[Task to complete]: Update the records below by replacing each "computer-use agent" with "screen navigation assistant" and keeping everything else unchanged.
____________
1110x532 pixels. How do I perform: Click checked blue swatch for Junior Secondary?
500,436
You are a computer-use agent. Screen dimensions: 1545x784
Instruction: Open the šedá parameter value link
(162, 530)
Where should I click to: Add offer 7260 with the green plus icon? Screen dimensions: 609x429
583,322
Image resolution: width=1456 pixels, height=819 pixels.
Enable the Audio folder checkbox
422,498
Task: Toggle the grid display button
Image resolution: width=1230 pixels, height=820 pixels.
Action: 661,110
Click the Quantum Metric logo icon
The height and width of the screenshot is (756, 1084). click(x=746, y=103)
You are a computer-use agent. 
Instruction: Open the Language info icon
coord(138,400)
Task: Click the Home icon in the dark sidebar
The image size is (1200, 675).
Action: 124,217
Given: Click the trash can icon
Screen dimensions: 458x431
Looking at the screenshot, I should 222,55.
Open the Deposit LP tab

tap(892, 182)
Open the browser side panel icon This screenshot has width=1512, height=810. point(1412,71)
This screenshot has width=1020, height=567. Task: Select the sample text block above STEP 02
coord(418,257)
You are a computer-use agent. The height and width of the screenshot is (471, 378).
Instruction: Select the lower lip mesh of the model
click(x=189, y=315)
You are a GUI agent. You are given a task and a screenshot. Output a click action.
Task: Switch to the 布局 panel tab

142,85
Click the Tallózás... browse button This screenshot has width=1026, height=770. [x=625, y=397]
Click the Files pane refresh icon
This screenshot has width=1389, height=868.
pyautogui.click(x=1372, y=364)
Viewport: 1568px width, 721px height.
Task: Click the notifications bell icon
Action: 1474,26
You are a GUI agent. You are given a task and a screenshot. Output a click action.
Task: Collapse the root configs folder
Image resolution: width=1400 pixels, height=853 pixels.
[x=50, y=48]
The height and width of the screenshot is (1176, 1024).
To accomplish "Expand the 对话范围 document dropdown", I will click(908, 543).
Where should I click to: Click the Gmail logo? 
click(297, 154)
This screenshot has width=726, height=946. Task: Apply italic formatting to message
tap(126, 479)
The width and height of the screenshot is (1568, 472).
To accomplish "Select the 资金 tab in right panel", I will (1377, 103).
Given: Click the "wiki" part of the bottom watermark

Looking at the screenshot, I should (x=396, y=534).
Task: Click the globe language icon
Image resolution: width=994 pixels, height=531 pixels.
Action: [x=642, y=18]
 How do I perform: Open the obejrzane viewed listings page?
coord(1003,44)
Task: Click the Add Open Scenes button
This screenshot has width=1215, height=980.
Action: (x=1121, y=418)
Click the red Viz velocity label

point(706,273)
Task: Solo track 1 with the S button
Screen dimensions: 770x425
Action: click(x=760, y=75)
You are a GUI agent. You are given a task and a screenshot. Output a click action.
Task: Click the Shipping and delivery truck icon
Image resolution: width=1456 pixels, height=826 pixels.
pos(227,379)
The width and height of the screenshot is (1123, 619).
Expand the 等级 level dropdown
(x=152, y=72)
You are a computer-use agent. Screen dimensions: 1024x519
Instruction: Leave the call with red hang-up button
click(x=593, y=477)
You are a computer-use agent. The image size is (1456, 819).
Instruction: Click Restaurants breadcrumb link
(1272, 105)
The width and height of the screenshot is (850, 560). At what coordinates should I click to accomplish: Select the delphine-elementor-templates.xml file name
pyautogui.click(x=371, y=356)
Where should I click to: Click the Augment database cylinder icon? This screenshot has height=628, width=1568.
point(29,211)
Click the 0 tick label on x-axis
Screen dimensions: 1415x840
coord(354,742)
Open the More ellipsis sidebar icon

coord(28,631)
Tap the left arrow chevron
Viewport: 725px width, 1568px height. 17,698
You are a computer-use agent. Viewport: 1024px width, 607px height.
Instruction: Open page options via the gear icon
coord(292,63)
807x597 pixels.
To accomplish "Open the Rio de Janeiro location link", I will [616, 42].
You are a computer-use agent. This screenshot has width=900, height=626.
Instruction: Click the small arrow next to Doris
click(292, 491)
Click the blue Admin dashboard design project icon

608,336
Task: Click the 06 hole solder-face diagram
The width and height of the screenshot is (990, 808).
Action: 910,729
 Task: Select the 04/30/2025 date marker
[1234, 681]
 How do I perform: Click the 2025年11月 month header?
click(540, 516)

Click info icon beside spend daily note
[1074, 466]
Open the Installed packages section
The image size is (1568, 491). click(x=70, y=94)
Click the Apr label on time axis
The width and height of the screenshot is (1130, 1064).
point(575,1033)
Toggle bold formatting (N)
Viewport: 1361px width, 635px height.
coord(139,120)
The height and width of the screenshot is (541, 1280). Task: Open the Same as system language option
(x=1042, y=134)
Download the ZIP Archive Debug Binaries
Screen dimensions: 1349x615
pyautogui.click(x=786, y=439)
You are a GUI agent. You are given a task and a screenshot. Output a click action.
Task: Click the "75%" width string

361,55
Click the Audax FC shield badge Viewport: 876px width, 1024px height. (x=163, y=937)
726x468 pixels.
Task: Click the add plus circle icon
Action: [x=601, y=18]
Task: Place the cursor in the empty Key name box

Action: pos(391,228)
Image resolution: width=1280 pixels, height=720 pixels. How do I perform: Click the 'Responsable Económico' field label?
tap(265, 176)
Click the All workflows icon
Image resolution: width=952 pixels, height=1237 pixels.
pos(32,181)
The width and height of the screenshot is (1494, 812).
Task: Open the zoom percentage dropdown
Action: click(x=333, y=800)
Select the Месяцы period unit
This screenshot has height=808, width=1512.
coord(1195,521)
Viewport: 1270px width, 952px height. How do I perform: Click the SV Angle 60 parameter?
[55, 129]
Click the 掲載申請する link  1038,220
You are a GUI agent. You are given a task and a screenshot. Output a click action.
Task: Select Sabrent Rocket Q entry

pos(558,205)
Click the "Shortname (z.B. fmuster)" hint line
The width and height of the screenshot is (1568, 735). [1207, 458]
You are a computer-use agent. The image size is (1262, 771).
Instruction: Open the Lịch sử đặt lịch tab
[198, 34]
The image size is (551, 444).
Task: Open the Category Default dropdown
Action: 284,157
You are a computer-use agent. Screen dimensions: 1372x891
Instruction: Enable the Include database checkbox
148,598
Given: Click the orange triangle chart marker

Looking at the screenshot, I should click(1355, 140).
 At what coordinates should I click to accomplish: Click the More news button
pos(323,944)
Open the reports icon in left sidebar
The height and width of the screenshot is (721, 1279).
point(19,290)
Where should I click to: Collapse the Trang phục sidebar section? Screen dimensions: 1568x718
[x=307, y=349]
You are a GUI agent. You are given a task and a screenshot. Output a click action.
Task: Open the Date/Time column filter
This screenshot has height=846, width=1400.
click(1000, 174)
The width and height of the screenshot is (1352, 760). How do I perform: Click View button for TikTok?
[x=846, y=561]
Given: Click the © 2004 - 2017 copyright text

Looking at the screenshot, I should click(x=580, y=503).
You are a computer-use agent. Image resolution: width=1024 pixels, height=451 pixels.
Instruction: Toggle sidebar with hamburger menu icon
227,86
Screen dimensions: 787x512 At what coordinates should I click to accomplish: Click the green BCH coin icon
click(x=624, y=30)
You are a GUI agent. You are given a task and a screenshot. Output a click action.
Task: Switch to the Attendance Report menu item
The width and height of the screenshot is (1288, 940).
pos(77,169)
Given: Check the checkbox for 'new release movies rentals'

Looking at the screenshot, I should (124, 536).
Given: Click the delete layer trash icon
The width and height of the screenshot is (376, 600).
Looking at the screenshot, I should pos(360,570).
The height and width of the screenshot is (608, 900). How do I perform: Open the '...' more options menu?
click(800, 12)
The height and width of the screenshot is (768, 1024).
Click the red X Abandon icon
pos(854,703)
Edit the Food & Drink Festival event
____________
[Answer to this problem]:
1110x532 pixels. How do I perform: Click checked blue swatch for Junior Secondary?
500,436
You are a screen navigation assistant. Screen dimensions: 1545x784
Instruction: Open the šedá parameter value link
(162, 530)
Where should I click to: Add offer 7260 with the green plus icon? Screen dimensions: 609x429
583,322
Image resolution: width=1456 pixels, height=819 pixels.
Enable the Audio folder checkbox
422,498
Task: Toggle the grid display button
Image resolution: width=1230 pixels, height=820 pixels.
Action: 661,110
Click the Quantum Metric logo icon
The height and width of the screenshot is (756, 1084). click(x=746, y=103)
You are a screen navigation assistant. 
Instruction: Open the Language info icon
coord(138,400)
Task: Click the Home icon in the dark sidebar
The image size is (1200, 675).
Action: 124,217
Given: Click the trash can icon
Screen dimensions: 458x431
Looking at the screenshot, I should 222,55.
Open the Deposit LP tab

tap(892, 182)
Open the browser side panel icon This screenshot has width=1512, height=810. point(1412,71)
This screenshot has width=1020, height=567. Task: Select the sample text block above STEP 02
coord(418,257)
You are a screen navigation assistant. The height and width of the screenshot is (471, 378).
Instruction: Select the lower lip mesh of the model
click(x=189, y=315)
You are a GUI agent. You are given a task and a screenshot. Output a click action.
Task: Switch to the 布局 panel tab

142,85
Click the Tallózás... browse button This screenshot has width=1026, height=770. [x=625, y=397]
Click the Files pane refresh icon
This screenshot has width=1389, height=868.
pyautogui.click(x=1372, y=364)
Viewport: 1568px width, 721px height.
Task: Click the notifications bell icon
Action: 1474,26
You are a GUI agent. You are given a task and a screenshot. Output a click action.
Task: Collapse the root configs folder
Image resolution: width=1400 pixels, height=853 pixels.
[x=50, y=48]
The height and width of the screenshot is (1176, 1024).
To accomplish "Expand the 对话范围 document dropdown", I will click(908, 543).
Where should I click to: Click the Gmail logo? 
click(297, 154)
This screenshot has width=726, height=946. Task: Apply italic formatting to message
tap(126, 479)
The width and height of the screenshot is (1568, 472).
To accomplish "Select the 资金 tab in right panel", I will (1377, 103).
Given: Click the "wiki" part of the bottom watermark

Looking at the screenshot, I should (x=396, y=534).
Task: Click the globe language icon
Image resolution: width=994 pixels, height=531 pixels.
Action: [x=642, y=18]
 How do I perform: Open the obejrzane viewed listings page?
coord(1003,44)
Task: Click the Add Open Scenes button
This screenshot has width=1215, height=980.
Action: (x=1121, y=418)
Click the red Viz velocity label

point(706,273)
Task: Solo track 1 with the S button
Screen dimensions: 770x425
Action: click(x=760, y=75)
You are a GUI agent. You are given a task and a screenshot. Output a click action.
Task: Click the Shipping and delivery truck icon
Image resolution: width=1456 pixels, height=826 pixels.
pos(227,379)
The width and height of the screenshot is (1123, 619).
Expand the 等级 level dropdown
(x=152, y=72)
You are a screen navigation assistant. Screen dimensions: 1024x519
Instruction: Leave the call with red hang-up button
click(x=593, y=477)
You are a screen navigation assistant. The image size is (1456, 819).
Instruction: Click Restaurants breadcrumb link
(1272, 105)
The width and height of the screenshot is (850, 560). At what coordinates should I click to accomplish: Select the delphine-elementor-templates.xml file name
pyautogui.click(x=371, y=356)
Where should I click to: Click the Augment database cylinder icon? This screenshot has height=628, width=1568.
point(29,211)
Click the 0 tick label on x-axis
Screen dimensions: 1415x840
coord(354,742)
Open the More ellipsis sidebar icon

coord(28,631)
Tap the left arrow chevron
Viewport: 725px width, 1568px height. 17,698
You are a screen navigation assistant. Viewport: 1024px width, 607px height.
Instruction: Open page options via the gear icon
coord(292,63)
807x597 pixels.
To accomplish "Open the Rio de Janeiro location link", I will [616, 42].
You are a screen navigation assistant. This screenshot has width=900, height=626.
Instruction: Click the small arrow next to Doris
click(292, 491)
Click the blue Admin dashboard design project icon

608,336
Task: Click the 06 hole solder-face diagram
The width and height of the screenshot is (990, 808).
Action: 910,729
 Task: Select the 04/30/2025 date marker
[1234, 681]
 How do I perform: Click the 2025年11月 month header?
click(540, 516)

Click info icon beside spend daily note
[1074, 466]
Open the Installed packages section
The image size is (1568, 491). click(x=70, y=94)
Click the Apr label on time axis
The width and height of the screenshot is (1130, 1064).
point(575,1033)
Toggle bold formatting (N)
Viewport: 1361px width, 635px height.
coord(139,120)
The height and width of the screenshot is (541, 1280). Task: Open the Same as system language option
(x=1042, y=134)
Download the ZIP Archive Debug Binaries
Screen dimensions: 1349x615
pyautogui.click(x=786, y=439)
You are a GUI agent. You are given a task and a screenshot. Output a click action.
Task: Click the "75%" width string

361,55
Click the Audax FC shield badge Viewport: 876px width, 1024px height. (x=163, y=937)
726x468 pixels.
Task: Click the add plus circle icon
Action: [x=601, y=18]
Task: Place the cursor in the empty Key name box

Action: pos(391,228)
Image resolution: width=1280 pixels, height=720 pixels. How do I perform: Click the 'Responsable Económico' field label?
tap(265, 176)
Click the All workflows icon
Image resolution: width=952 pixels, height=1237 pixels.
pos(32,181)
The width and height of the screenshot is (1494, 812).
Task: Open the zoom percentage dropdown
Action: click(x=333, y=800)
Select the Месяцы period unit
This screenshot has height=808, width=1512.
coord(1195,521)
Viewport: 1270px width, 952px height. How do I perform: Click the SV Angle 60 parameter?
[55, 129]
Click the 掲載申請する link  1038,220
You are a GUI agent. You are given a task and a screenshot. Output a click action.
Task: Select Sabrent Rocket Q entry

pos(558,205)
Click the "Shortname (z.B. fmuster)" hint line
The width and height of the screenshot is (1568, 735). [1207, 458]
You are a screen navigation assistant. The image size is (1262, 771).
Instruction: Open the Lịch sử đặt lịch tab
[198, 34]
The image size is (551, 444).
Task: Open the Category Default dropdown
Action: 284,157
You are a screen navigation assistant. Screen dimensions: 1372x891
Instruction: Enable the Include database checkbox
148,598
Given: Click the orange triangle chart marker

Looking at the screenshot, I should click(1355, 140).
 At what coordinates should I click to accomplish: Click the More news button
pos(323,944)
Open the reports icon in left sidebar
The height and width of the screenshot is (721, 1279).
point(19,290)
Where should I click to: Collapse the Trang phục sidebar section? Screen dimensions: 1568x718
[x=307, y=349]
You are a GUI agent. You are given a task and a screenshot. Output a click action.
Task: Open the Date/Time column filter
This screenshot has height=846, width=1400.
click(1000, 174)
The width and height of the screenshot is (1352, 760). How do I perform: Click View button for TikTok?
[x=846, y=561]
Given: Click the © 2004 - 2017 copyright text

Looking at the screenshot, I should click(x=580, y=503).
You are a screen navigation assistant. Image resolution: width=1024 pixels, height=451 pixels.
Instruction: Toggle sidebar with hamburger menu icon
227,86
Screen dimensions: 787x512 At what coordinates should I click to accomplish: Click the green BCH coin icon
click(x=624, y=30)
You are a GUI agent. You are given a task and a screenshot. Output a click action.
Task: Switch to the Attendance Report menu item
The width and height of the screenshot is (1288, 940).
pos(77,169)
Given: Check the checkbox for 'new release movies rentals'

Looking at the screenshot, I should (124, 536).
Given: Click the delete layer trash icon
The width and height of the screenshot is (376, 600).
Looking at the screenshot, I should pos(360,570).
The height and width of the screenshot is (608, 900). How do I perform: Open the '...' more options menu?
click(800, 12)
The height and width of the screenshot is (768, 1024).
Click the red X Abandon icon
pos(854,703)
Edit the Food & Drink Festival event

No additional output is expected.